2. Egypt worried by terror spillover into N. Sinai

The terror-ridden Palestinian Gaza Strip shares a border with Egyptian northern Sinai. Although the border crossing is under Israeli security control by agreement, Palestinians move easily between the two territories through a warren of tunnels they have dug to smuggle people and arms and drugs back and forth. Palestinian extremist groups dominating the 140-sq mile Gaza Strip are therefore more than doubling the area of their enclave by gradually absorbing a 160-sq. m stretch of Egyptian Sinai that curves to the southwest along the Mediterranean and centers on the desert town of el Arish.


Last month, Egyptian president Hosni Mubarak’s top strategists, his chief political adviser, Osama el-Baz, and General Omar Suleiman, the head of Egypt’s intelligence services, warned him that north Sinai’s creeping takeover by the radical Palestinian Muslims of the Gaza Strip posed an immediate threat to regime stability in Cairo.
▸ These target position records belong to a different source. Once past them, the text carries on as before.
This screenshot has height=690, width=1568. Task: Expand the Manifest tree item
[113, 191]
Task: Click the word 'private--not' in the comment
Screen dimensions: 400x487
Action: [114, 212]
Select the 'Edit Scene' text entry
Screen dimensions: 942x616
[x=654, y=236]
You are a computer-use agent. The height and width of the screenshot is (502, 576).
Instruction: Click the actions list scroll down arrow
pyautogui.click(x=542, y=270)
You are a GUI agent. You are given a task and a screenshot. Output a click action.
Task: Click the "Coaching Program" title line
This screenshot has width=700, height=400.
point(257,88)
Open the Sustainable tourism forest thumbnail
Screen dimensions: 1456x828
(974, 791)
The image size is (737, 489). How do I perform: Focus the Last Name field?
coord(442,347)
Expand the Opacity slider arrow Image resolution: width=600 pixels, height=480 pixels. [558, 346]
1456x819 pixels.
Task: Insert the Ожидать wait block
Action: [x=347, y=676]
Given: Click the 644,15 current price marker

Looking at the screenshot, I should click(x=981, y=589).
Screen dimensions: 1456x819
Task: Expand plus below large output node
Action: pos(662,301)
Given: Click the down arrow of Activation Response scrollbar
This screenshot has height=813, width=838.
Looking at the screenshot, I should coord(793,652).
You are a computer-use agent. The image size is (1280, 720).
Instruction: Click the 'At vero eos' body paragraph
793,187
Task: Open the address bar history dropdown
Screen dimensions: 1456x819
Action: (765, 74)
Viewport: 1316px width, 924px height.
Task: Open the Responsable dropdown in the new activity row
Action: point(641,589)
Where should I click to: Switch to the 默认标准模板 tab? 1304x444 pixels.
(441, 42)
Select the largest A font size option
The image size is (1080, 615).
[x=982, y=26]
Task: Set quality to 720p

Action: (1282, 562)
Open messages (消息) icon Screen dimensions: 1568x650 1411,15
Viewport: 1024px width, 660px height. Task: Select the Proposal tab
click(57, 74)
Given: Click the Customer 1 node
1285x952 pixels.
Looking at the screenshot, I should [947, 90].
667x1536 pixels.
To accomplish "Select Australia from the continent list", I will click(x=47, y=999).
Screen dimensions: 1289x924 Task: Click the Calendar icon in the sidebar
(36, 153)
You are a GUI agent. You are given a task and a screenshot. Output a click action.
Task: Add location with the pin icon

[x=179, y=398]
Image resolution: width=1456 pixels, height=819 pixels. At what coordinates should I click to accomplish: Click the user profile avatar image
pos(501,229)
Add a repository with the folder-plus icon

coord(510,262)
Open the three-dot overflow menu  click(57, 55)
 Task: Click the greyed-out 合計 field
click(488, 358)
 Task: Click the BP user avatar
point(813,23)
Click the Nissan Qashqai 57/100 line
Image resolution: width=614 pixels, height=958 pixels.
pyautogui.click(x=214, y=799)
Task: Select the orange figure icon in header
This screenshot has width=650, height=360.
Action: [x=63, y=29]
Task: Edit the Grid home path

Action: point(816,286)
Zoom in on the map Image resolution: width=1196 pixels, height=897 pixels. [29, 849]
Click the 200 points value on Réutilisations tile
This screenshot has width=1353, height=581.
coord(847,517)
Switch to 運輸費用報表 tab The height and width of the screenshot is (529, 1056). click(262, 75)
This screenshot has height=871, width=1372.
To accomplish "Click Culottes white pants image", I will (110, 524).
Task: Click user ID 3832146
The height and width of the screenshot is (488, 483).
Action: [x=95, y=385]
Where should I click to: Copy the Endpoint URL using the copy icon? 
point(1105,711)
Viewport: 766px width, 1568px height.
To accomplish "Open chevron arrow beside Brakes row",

DEBKA-Net-Weekly‘s counter-terrorism sources, after accessing portions of that report, reveal the decision by Palestinian Authority chairman Yasser Arafat, whose control over Gaza and the West Bank is in a state of collapse, to hand the lead position in the confrontation with Israel over to his supposed rival – the fundamentalist Muslim terror group, Hamas (which Canada, in the wake of most Western countries placed on its terrorist black list Thursday, November 28).


Arafat took note of the group’s rising popularity in the increasingly radicalized Palestinian street – the latest Palestinian opinion polls award Hamas more than 40 percent of Palestinian support. However, our sources stress that the vote of confidence does not designate the local Hamas leaders – its wheelchair-bound founder, Sheikh Ahmed Yassin, and spokesman Abdelaziz al-Rantissi – but its Damascus headquarters, “external Hamas”, which is headed by two implacable terrorist masterminds, Khaled Mashal, head of the military wing, and Mussa Abu Marzook, the political-religious authority.


This is what disturbs Egyptian leaders most about the creeping Hamas enclave.


According to the Egyptian briefing to Mubarak, the authority of the local Hamas leaders has been eroded by local “Irisa”, i.e. “salvation” committees run from Hamas-Damascus. These committees draw their name from deep inside Islamic history, the call for salvation voiced by weakening Muslim forces fighting for Islam and barely holding out until reinforcements come to help them turn the tide of battle.


Similar salvation committees are strewn across the Muslim world, but only the Gaza Strip outfit has been given an international umbrella, a new Muslim organization calling itself Itlaf al Kheir – the Axis of Good. It is believed to be a pilot venture destined to be repeated at other Muslim terror centers – the Islamic fundamentalist answer to US President George W. Bush’s Axis of Evil.


The inventor of the Axis for Good concept is an old thorn in the Egyptian government’s side, Sheikh Yussef Quaradawi, the popular preacher who broadcasts his teachings around the Arab world in a regular 90-minute weekly Sunday spot on Al Jazeera satellite television’s “Sharia (Muslim ritual law) and Life”.


The studio in Doha is not 30 miles from the command center at al Udeid of US General Tommy Franks.


No link has been proven between Quaradawi and Osama bin Laden or al-Qaeda. But the sheikh’s broadcast message to tens of millions of Muslim viewers is identical to the terror network’s fundamentalist teachings.


It is also awesomely simple.


“We are in a jihad (holy war) against the West,” he declares. Playing on Muslims’ emotions and sense of history, he accuses the “corrupt and secular West” of waging a new Crusade against Islam. Quaradawi has placed himself at the head of the salvation committee network he has established in the Gaza Strip as well as its patron, the Axis of Good.